Trumbo admitted to feeling frustrated with his spring performance, but he's confident that a minor adjustment will get him "rolling," Jon Meoli of the Baltimore Sun reports. Trumbo, who signed a three-year deal this offseason to remain in Baltimore, is hitting a measly .162 (6-for-37) with just one extra-base hit (a double back on March 5). "The results haven't been there," Trumbo said. "I've been through things like this more times than I can count in my career, and it's something that will improve." Expecting the slugger to repeat last season's performance -- one in which he led MLB with 47 homers -- is a bit bullish, but owners shouldn't worry about a savvy veteran like Trumbo based on unimpressive spring stats.
Trumbo is hitless in eight at-bats this spring and has two strikeouts. Last season's home run champion has appeared in three Grapefruit League games and has reached base just once (via walk). It's awfully early in spring to be concerned, but with the consensus projecting a regression from Trumbo in 2017, it sure would be encouraging for owners to see the slugger round into shape sooner rather than later.
Trumbo will see the bulk of his at-bats at designated hitter in 2017, Buster Onley reports.
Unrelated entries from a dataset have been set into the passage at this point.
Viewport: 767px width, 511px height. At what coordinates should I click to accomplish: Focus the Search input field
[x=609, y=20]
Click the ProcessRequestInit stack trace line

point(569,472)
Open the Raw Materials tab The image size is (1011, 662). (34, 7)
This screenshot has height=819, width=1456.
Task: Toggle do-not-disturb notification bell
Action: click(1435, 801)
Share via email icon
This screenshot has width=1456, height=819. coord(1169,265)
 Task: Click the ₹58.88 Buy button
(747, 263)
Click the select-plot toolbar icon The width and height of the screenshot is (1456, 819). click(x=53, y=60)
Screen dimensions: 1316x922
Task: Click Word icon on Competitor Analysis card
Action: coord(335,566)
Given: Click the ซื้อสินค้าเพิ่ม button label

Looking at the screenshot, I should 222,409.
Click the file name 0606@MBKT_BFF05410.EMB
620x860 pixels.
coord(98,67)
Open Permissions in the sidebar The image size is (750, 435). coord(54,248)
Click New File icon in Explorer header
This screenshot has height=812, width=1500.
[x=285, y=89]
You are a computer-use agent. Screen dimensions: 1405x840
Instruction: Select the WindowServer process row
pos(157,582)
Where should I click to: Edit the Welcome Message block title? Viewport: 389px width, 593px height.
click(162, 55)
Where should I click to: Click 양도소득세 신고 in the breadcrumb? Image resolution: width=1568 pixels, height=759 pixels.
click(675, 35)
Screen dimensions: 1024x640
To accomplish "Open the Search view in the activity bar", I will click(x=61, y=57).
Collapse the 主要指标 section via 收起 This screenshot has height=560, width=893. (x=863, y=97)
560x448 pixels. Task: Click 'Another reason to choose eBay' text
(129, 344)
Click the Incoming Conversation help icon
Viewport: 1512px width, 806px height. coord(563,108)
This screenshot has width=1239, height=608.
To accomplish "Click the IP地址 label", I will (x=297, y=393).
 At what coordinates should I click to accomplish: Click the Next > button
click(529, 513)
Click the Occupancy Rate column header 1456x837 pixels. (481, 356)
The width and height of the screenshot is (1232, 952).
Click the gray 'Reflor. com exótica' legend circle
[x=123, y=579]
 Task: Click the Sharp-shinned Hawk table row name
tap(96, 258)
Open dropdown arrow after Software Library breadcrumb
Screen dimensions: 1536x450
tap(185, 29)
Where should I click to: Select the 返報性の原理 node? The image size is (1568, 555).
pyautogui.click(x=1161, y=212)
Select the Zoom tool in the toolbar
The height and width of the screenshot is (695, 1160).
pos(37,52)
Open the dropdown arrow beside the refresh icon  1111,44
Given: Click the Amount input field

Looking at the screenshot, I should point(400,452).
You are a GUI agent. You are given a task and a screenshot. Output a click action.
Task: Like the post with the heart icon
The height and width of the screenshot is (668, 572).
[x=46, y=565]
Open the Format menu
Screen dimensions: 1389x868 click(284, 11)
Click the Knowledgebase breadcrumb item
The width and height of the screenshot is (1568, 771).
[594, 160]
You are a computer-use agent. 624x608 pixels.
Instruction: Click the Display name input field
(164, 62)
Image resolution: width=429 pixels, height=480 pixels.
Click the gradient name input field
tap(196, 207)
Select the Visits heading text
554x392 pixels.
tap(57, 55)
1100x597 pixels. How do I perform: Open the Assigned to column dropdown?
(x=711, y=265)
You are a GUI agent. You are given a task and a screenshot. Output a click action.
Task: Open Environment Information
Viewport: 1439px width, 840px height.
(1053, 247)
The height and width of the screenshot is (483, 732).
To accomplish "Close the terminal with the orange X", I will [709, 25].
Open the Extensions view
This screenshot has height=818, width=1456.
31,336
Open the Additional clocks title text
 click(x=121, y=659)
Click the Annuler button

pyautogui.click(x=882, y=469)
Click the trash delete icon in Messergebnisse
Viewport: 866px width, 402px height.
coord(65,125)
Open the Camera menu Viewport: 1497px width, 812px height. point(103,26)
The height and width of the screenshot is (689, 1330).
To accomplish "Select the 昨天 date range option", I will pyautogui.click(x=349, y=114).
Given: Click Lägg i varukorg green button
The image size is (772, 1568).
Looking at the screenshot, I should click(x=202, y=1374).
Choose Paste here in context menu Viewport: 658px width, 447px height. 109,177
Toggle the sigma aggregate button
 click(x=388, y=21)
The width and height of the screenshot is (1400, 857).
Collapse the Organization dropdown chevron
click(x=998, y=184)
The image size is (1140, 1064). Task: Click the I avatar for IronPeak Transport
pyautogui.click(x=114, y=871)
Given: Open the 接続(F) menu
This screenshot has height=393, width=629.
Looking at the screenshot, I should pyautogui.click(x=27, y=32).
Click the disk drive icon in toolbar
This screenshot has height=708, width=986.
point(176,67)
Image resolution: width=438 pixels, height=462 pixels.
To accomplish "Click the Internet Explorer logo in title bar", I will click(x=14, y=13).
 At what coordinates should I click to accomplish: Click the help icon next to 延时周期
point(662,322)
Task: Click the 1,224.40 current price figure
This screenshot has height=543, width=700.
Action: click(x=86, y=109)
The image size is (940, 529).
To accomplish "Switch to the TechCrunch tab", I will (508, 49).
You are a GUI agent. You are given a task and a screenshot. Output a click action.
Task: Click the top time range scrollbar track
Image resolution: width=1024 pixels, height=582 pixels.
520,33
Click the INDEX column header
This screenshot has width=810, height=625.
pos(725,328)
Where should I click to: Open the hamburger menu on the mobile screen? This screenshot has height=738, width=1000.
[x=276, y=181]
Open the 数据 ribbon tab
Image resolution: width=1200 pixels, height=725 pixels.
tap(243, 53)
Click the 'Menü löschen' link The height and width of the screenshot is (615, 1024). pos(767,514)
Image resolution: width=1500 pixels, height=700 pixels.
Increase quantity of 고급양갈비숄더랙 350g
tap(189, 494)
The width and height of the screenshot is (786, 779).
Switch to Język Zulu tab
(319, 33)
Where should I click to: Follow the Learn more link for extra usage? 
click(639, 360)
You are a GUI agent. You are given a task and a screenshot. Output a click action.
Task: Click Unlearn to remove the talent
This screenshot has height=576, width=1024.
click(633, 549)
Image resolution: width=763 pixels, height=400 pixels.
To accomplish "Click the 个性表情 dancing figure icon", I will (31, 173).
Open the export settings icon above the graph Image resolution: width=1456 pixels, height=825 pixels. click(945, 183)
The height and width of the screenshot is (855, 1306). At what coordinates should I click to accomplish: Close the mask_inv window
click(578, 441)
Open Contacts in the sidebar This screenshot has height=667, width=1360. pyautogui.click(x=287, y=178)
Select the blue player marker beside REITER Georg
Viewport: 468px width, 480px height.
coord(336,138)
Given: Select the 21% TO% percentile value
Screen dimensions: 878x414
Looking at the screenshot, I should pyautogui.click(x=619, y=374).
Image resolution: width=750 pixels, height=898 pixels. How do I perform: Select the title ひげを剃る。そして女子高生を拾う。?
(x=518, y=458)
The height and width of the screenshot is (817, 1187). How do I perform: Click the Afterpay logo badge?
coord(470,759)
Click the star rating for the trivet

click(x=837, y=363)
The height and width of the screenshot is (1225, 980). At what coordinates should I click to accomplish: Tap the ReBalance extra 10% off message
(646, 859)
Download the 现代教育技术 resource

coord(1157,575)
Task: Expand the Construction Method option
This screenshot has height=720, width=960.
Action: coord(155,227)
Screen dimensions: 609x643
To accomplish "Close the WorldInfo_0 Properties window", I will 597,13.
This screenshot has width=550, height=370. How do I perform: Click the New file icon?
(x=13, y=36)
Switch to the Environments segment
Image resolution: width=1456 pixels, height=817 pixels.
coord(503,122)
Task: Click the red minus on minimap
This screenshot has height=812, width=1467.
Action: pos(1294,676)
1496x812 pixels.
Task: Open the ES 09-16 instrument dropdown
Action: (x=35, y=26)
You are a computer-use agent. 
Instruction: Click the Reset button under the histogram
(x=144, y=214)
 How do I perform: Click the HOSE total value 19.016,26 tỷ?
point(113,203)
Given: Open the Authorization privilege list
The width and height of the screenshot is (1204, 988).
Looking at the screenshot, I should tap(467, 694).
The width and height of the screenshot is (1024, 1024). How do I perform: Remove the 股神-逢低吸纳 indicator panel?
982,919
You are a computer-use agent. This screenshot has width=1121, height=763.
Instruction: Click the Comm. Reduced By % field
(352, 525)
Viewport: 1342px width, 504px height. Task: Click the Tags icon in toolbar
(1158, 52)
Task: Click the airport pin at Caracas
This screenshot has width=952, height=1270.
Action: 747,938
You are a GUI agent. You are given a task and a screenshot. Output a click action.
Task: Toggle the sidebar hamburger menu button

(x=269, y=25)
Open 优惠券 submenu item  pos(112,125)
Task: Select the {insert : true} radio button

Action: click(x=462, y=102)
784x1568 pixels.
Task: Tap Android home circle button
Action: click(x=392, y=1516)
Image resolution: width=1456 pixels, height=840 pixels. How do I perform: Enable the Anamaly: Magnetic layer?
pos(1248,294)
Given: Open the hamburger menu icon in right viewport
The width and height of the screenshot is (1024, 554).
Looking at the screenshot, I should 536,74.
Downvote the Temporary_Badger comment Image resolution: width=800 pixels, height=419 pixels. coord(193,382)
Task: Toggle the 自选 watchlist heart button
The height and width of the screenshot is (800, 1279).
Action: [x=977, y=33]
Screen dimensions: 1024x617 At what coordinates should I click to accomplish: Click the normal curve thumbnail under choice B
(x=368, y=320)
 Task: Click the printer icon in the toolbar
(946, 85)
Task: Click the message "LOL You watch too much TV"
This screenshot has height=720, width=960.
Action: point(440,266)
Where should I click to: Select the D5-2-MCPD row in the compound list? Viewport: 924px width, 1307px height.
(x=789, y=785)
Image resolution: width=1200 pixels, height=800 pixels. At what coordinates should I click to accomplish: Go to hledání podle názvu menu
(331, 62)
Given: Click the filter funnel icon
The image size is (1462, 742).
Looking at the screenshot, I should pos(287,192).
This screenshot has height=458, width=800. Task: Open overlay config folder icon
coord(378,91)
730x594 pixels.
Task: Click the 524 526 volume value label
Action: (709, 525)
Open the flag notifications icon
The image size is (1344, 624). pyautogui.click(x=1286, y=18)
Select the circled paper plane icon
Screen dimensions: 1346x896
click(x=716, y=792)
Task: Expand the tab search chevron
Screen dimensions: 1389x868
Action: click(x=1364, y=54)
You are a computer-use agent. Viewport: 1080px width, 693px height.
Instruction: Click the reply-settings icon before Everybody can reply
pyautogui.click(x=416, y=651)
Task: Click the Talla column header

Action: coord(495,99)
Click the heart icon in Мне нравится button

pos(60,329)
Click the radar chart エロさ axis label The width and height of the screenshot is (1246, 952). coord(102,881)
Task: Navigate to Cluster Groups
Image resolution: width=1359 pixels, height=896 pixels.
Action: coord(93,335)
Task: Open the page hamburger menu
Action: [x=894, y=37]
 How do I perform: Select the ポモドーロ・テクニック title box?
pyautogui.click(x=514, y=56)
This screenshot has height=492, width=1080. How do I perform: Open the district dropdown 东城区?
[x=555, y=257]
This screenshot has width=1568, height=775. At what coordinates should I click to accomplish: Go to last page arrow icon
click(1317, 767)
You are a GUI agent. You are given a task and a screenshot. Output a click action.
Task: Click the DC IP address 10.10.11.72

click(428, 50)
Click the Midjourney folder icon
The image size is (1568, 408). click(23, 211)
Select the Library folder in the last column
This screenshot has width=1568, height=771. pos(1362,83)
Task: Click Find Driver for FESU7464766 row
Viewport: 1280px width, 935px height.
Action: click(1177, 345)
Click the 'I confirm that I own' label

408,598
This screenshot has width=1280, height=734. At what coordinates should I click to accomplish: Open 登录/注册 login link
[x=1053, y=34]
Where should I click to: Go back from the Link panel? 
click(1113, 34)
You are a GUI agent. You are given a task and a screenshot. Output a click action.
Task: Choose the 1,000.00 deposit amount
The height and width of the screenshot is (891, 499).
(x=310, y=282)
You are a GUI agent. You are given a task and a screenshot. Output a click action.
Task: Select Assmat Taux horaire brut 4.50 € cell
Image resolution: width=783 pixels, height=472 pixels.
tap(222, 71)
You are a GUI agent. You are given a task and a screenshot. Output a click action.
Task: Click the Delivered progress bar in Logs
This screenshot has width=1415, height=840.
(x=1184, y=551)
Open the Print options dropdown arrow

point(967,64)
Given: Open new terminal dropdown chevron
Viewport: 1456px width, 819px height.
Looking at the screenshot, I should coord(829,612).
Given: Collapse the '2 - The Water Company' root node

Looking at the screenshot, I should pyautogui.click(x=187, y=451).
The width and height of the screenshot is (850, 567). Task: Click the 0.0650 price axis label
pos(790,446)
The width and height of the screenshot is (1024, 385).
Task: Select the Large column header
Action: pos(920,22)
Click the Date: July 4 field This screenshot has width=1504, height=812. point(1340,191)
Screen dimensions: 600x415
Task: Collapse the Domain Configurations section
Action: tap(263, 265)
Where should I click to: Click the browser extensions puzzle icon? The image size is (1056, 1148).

With newly-acquired Seth Smith to man right field routinely, Trumbo will have to change his mindset heading into 2017. Last season, nearly 60 percent of the home run champ's at-bats came while he was penciled in on defense, and that number will be even larger in his upcoming campaign. Some would argue that playing the field distracts hitters from thinking too much about their next at-bat, while others would suggest taking hacks in the tunnel while your team is on defense is more beneficial. The former seems to hold more truth for Trumbo, who's three-year splits show a noticeable decline in production when he's not playing the field. Smith has struggled throughout his career against lefties, so Trumbo may wind up in the outfield more than the team's preseason plans suggest. He's also slated to see a slight uptick in time at first base.
Trumbo is expected to play more first base in 2017 in an effort to keep Chris Davis fresh, the Baltimore Sun's Peter Schmuck reports. Trumbo played just six games at first in 2016, but played over 100 games at the position for the Angels in 2011 and 2013. The 31-year-old enjoyed the best offensive season of his career in 2016, slashing .256/.316/.533 while adding 47 home runs and 108 RBI. While he may play more first base in 2017, he's expected to spend most of 2017 as the Orioles' primary DH.
Trumbo agreed to a three-year deal, pending a physical, with the Orioles on Thursday, Eduardo A. Encina of the Baltimore Sun reports. Per Bob Nightengale of the USA Today, the deal is expected to be worth $35-40 million. Trumbo had one of the best showings of his career in 2016 as he knocked 47 home runs and recorded 108 RBI. Although the deal is contingent upon Trumbo passing a physical, the slugger will look to bring his powerful bat back to the Baltimore lineup and split time between right field and the DH spot in 2017.